Je témoigne, ou du moins, j’essaie, de présenter le même respect à tout le monde. Que tu sois un commis de dépanneur ou un ministre, que tu sois une autrice ou une pdg, je m’en fiche, j’agis de la même façon, avec la même déférence. Tout le monde est digne de facto – ou a priori.
À mes yeux, il est troublant de voir dans la parure d’une personne un manque de respect envers autrui. Costume ou pas, vouvoiement ou tutoiement, langage soutenu ou familier, bienséance ou vulgarité, tout ça n’est pas une attaque envers les autres, c’est juste une manière d’être, qui parfois relève de la personnalité, parfois de l’éducation, parfois de l’environnement social et autres.
Ce qui est un manque de respect, c’est de couper la parole, c’est de ne pas écouter, c’est de ne pas considérer, c’est de ne pas prêter attention, c’est de voler, c’est de piler dessus, c’est d’injurier, c’est de rabaisser.
Je n’aime pas les catégorisations, mais reste que dans ma vie, j’ai vu plus de respect de fond dans les milieux modestes que chez les élites. Les élites ont un beau respect de façade, mais l’étiquette ne réussit pas à cacher le mépris derrière les mots, derrière les regards, derrière les gestes.
Si bien que j’ai pendant quelques années eu des préjugés envers les personnes qui projettent cette image élitiste. Jusqu’à ce que je connaisse des gens avec un décorum large comme mon bras, mais profondément respectueux, super humains.
Le respect de façade se retrouve partout. À la fin de mon adolescence, ou au début de ma vie adulte, en me tenant avec des gens avec qui je pensais partager des valeurs égalitaires, j’ai vu une autre forme de respect de façade. Des gens qui vont faire de grands discours de justice sociale… mais qui agissent en trous du cul dans leur vie. Je ne parle pas ici d’hypocrisie, mais d’une absence de cohérence entre la vision collective et les gestes quotidiens. Prôner l’équité salariale, mais être macho, par exemple. Un double standard.
Avec le temps, j’ai fini par mettre des nuances dans tout ça. Le respect n’est pas dans le style ou la manière, mais dans l’ouverture et l’inclusion.
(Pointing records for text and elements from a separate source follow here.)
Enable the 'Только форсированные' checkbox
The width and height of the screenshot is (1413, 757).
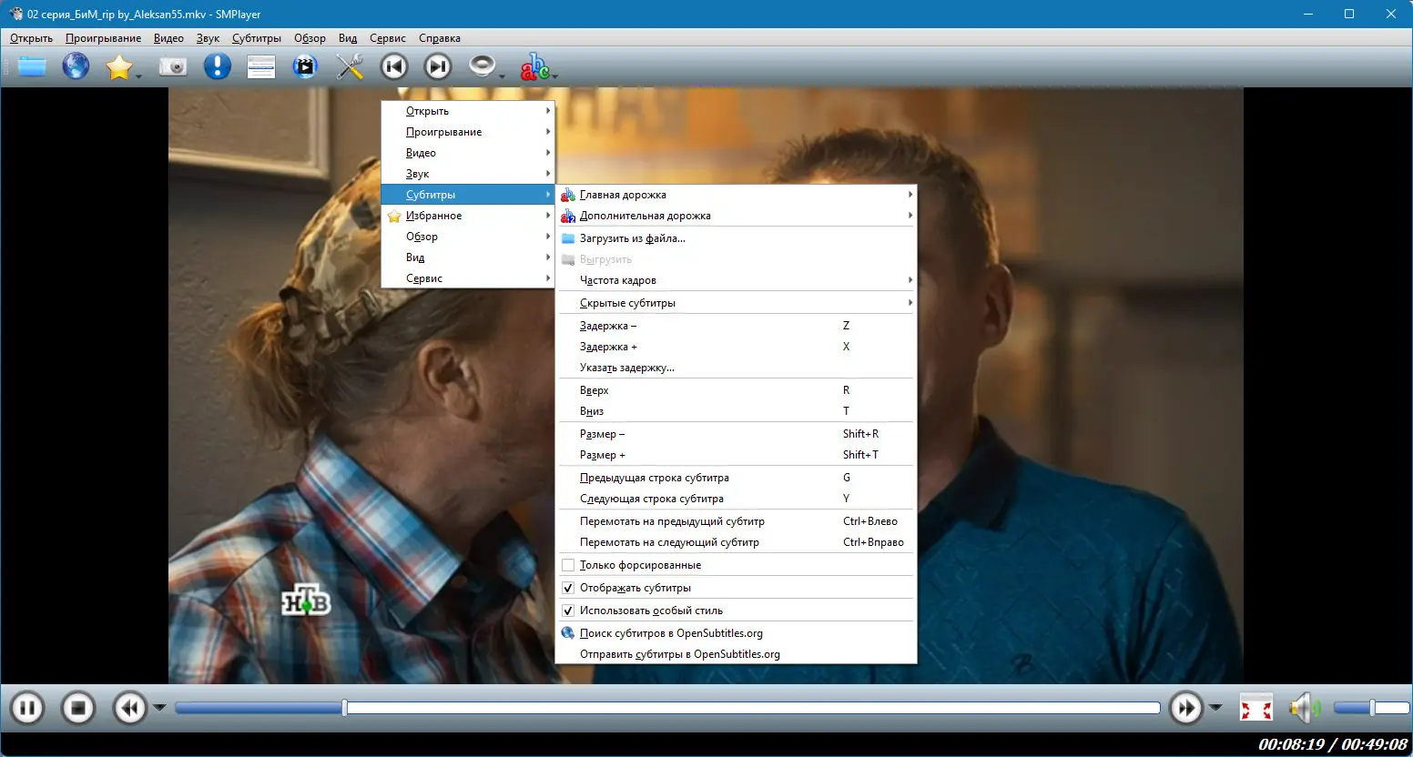click(568, 565)
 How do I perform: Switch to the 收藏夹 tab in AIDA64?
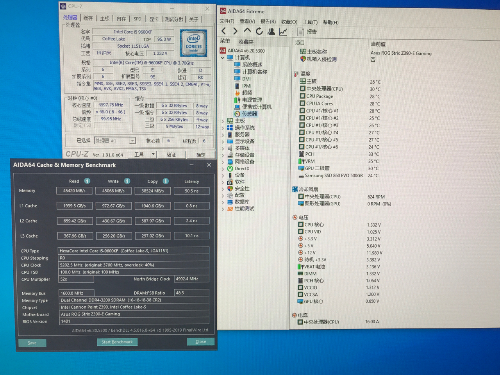245,41
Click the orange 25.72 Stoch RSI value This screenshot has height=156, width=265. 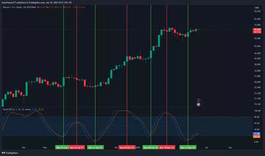point(41,109)
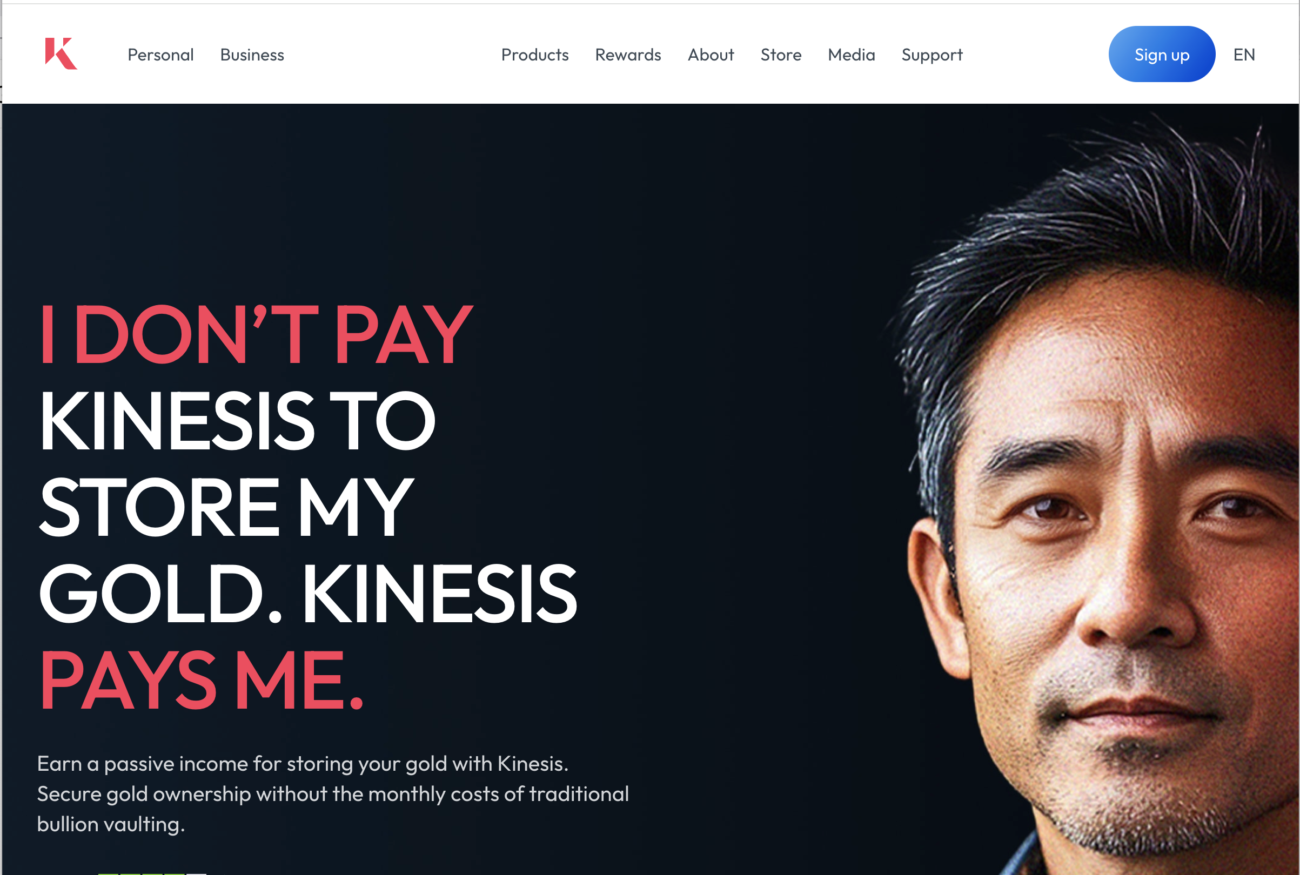The width and height of the screenshot is (1300, 875).
Task: Click the red Kinesis K logo
Action: (x=61, y=54)
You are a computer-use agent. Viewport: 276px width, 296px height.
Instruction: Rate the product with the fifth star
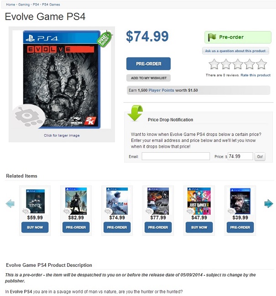(x=261, y=64)
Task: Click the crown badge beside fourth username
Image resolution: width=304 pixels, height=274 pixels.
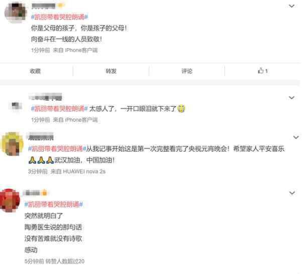Action: point(44,193)
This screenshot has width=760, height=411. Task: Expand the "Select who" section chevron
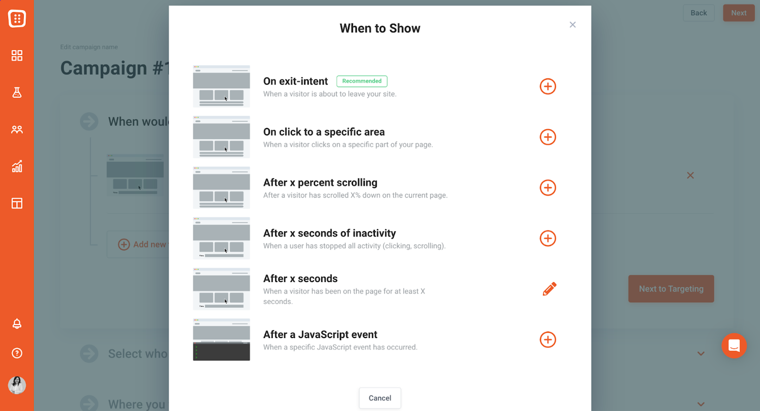[x=701, y=354]
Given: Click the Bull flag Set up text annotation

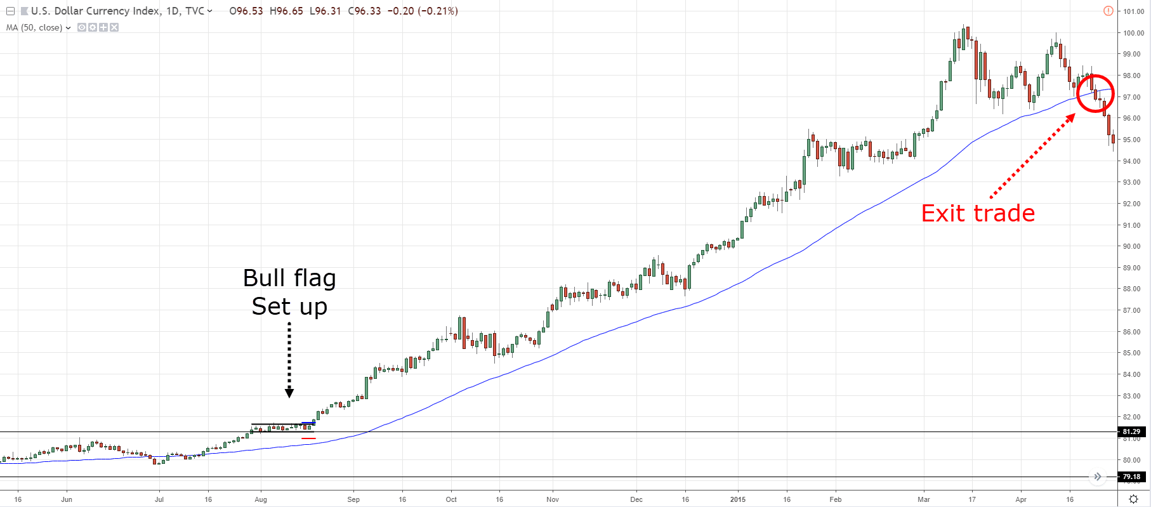Looking at the screenshot, I should point(289,292).
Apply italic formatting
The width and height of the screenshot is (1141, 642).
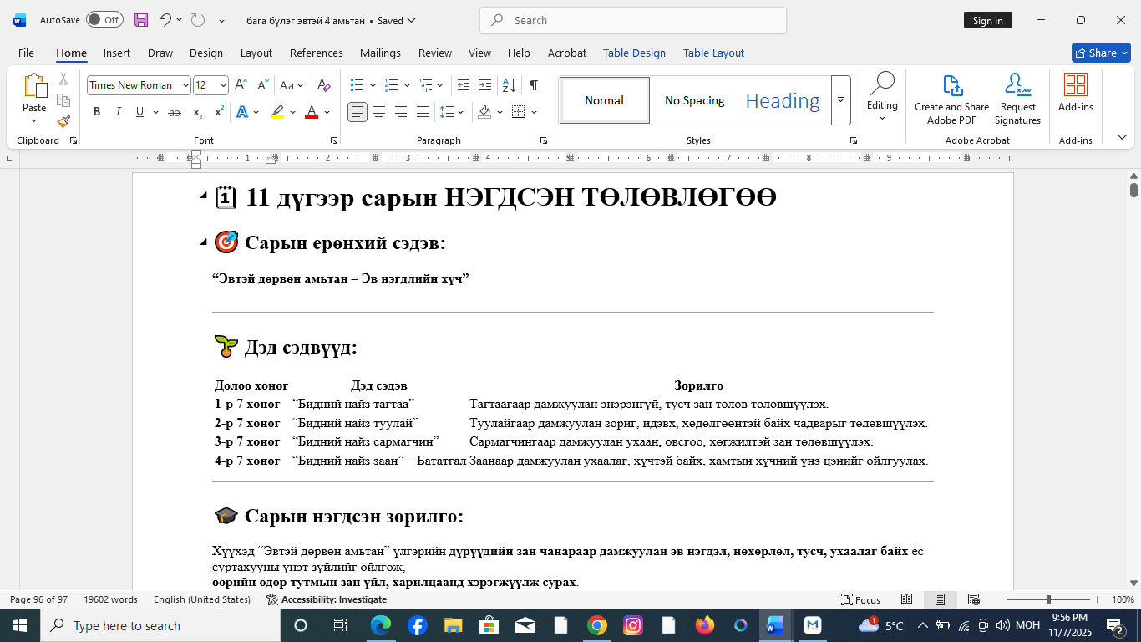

Je n’ai toujours pas de complets dans mon garde-robe, mais j’essaie de ne plus m’habiller tout croche juste pour faire un pied de nez au décorum. Ceci dit, ce sera la même chemise «propre», pour autant qu’elle l’est, au bureau, dans un mariage ou pour donner une conférence. #simplicitévolontaire
J’ai toujours de la misère avec le décorum et les protocoles en général, mais je ne me bats plus nécessairement contre. Je peux même dire que certains codes sont utiles. Le décorum a sa place s’il sert au respect, au dialogue, à l’écoute, aux échanges. Si le décorum n’aide pas à ça, il est inutile – et je risque de m’en moquer un peu.
Peu importe notre position face au décorum, il ne faut toutefois pas oublier que se battre pour le garder tel qu’il est n’est pas moins obtus que se battre à tout prix contre celui-ci.